• [Provided text]
****************
GW: Has the economy affected Going Homer‘s production?

BB: I have no idea. I have no idea whether the economy has impacted that or not. I think the economy impacts everything at a certain point. The ebb and flow of money, and the cycles of business. It’s an unavoidable part of our world.

GW: What do you think about that? All that’s going on right now? It’s a big-topic issue.

BB: We would be getting into politics, and I probably shouldn’t be going that way. I think that we’re at an inevitable phase, to a certain degree. And I’m surprised that everyone is so surprised at the stage that we’re at right now. I talk to people who haven’t seen anything like this in their lives.

My grandparents grew up in the Depression. I’m not saying we’re anywhere near that level. Because we’re not. But systems work until they don’t. And then you have to figure it out again. We have to recreate for ourselves.

GW: In the meanwhile, you just keep on ticking with your own projects and come what may.

BB: Do what you do and hope for the best. Realize that life isn’t contained simply by the world as it sits at that moment. Ths sun still came up today, and it’s a beautiful day. We could have tried to be here two days ago and it would have been rainy.

GW: How often do you find yourself getting recognized on the street for the various roles that you’ve done? And which frequently comes up more?

BB: Not all that often.

GW: Really? Okay. Do you find it frustrating when you do get recognized? You yourself said you got into this industry because you like the business …

BB: It’s not the business I like. I like acting. I like the storytelling. I like the craft.

GW: That’s what I meant. I’m sorry.

BB: The business is often a separate thing altogether.

GW: But you didn’t get into it to have people stop you on the side of the street and say “Oh, you’re so good in that!”

BB: It never occurred to me that anyone would ever stop me on the street or airport — or in the bathroom — at all, because of something that I’d done acting.

GW: I remember you said it took you awhile to even get used to signing an autograph.

BB: Yeah. I still internally flinch when someone asks for an autograph. Because it doesn’t connect. I go “Why? Why would you want an autograph?” I understand wanting someone else’s autograph. I just don’t understand anyone wanting mine.

GW: Do you say, “Well, maybe I’ll give it to them because in the end it’ll make them happier anyway. I’d rather have them leave happy then be frustrated that I didn’t give it to them?”

BB: You sign an autograph because they want one and it doesn’t cost you anything unless you’re running to catch a plane … or you’re trying to eat your dinner or something. Most people who have ever asked me for an autograph have been incredibly nice. And generous. It’s hard to imagine saying no.

GW: How long have you been in this industry now? Twenty-five years?

BB: How long have I been in Hollywood? I arrived in Hollywood in 1990. So eighteen years here. I’ve been a member of the Screen Actors Guild since 1986. So, 22, 23 years.
****************
• [Exercise description] In the interview, what reason does BB give for still flinching inside when someone asks for an autograph? Answer in one to three sentences.

• [Rows]
****************
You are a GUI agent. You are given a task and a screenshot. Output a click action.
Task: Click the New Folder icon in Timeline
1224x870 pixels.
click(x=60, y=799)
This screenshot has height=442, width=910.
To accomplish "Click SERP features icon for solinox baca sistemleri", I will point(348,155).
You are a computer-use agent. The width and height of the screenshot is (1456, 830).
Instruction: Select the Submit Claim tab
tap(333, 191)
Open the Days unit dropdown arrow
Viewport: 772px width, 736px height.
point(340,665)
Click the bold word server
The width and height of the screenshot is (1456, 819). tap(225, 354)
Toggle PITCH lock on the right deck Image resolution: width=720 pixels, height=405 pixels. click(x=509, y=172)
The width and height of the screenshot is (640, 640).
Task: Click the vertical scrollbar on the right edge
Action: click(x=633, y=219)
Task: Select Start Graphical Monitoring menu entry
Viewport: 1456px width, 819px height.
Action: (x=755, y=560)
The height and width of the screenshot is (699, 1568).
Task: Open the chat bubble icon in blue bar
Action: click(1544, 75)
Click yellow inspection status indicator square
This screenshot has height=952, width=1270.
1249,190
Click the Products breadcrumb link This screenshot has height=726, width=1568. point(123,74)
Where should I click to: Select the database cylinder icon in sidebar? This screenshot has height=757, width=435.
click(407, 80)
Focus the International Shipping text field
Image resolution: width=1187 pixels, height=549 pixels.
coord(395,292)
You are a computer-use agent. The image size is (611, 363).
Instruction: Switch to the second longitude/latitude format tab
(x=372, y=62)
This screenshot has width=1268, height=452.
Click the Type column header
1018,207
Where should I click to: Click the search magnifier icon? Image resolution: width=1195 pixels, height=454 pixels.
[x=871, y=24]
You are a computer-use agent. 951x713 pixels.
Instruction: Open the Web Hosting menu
****************
• [Exercise solution] He says it doesn't connect for him. He understands wanting someone else's autograph, but he doesn't understand why anyone would want his.